If yes, should the returned values reflect access control on the resource or the auxiliary resource?

However it is defined for a given an auxiliary resource. For the description resource (target of describedby), it would be the same as the subject resource (the described resource). For ACL resources, it'd would be the same as the ACL resource.

In the case of ACL, should we list Control, or all permissions?

List the permissions the agent/client is allowed. That'd be accurate and simplest I think. If you are checking about whether Control alone is sufficient, I believe it is. It doesn't need to be extended to include RWA.

[csarven]

Good issue.

Shall we list that explicitly in the spec though?

I agree, it'd be worthwhile.

Thinking:
If Control is allowed on resource, then ACL resource's WAC-Allow should include user="read write control" public="". But I can also see it working with just "control". If in the future only "read" or "read write" are used ({for reasons}), that can mean that the ACL resource can be modified but the ACL resource can't be controlled (e.g., having its own ACL). See below:

Some broader considerations while we work this out:

• Meaningful/Extensible if ACLs of ACLs are specified.
• Possible deprecation of Control.
• WAC-Allow's access-mode parameter to allow any term web-access-control-spec#82 (and also mentions if we can keep wac-allow in the protocol instead of wac for wide usage, that'd be great).

[csarven]

Reopening the issue as it was closed by a non-CG member at the time, without CG's consent. The last useful revision in #313 (comment) is below, before the comment was erased.

---

The current spec text says that

Servers exposing client’s access privileges on a resource URL MUST advertise by including the WAC-Allow HTTP header in the response of HTTP HEAD and GET requests.

However, it does not specify what should happen for auxiliary resources, in particular for ACL resources.

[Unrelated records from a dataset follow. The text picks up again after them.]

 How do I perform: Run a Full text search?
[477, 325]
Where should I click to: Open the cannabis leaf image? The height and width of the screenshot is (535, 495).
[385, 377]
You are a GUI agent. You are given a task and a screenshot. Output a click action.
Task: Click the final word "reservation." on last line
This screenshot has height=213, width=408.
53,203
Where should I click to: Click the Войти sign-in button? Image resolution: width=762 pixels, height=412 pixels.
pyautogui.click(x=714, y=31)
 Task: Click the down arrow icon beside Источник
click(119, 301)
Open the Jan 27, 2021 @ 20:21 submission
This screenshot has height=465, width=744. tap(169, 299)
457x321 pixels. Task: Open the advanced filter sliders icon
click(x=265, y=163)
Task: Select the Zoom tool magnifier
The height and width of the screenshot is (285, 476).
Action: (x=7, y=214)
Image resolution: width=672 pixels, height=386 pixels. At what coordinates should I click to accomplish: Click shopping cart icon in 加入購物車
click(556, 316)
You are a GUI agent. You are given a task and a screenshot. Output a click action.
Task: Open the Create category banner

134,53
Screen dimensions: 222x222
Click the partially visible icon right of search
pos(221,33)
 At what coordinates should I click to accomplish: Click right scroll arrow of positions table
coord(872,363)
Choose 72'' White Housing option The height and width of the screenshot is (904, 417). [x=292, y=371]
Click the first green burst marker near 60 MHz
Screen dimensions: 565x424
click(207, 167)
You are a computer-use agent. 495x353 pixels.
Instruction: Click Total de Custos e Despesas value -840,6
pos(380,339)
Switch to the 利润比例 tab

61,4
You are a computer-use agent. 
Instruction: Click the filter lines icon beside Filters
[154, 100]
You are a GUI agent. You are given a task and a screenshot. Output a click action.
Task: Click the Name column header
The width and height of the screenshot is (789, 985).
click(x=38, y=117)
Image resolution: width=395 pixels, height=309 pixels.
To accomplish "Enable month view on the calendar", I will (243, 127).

• Should auxiliary resources have a WAC-Allow header?
• If yes, should the returned values reflect access control on the resource or the auxiliary resource?
• In the case of ACL, should we list Control, or all permissions?

[csarven]

GitHub's ToS allow users to reference and reuse publicly available comments within GitHub (see Section D.5). And, the Solid GitHub org operates under an MIT license, promoting open collaboration and transparency. Additionally, as part of the Solid CG, contributions fall under the W3C Community Group CLA, which permits broad reuse within the community.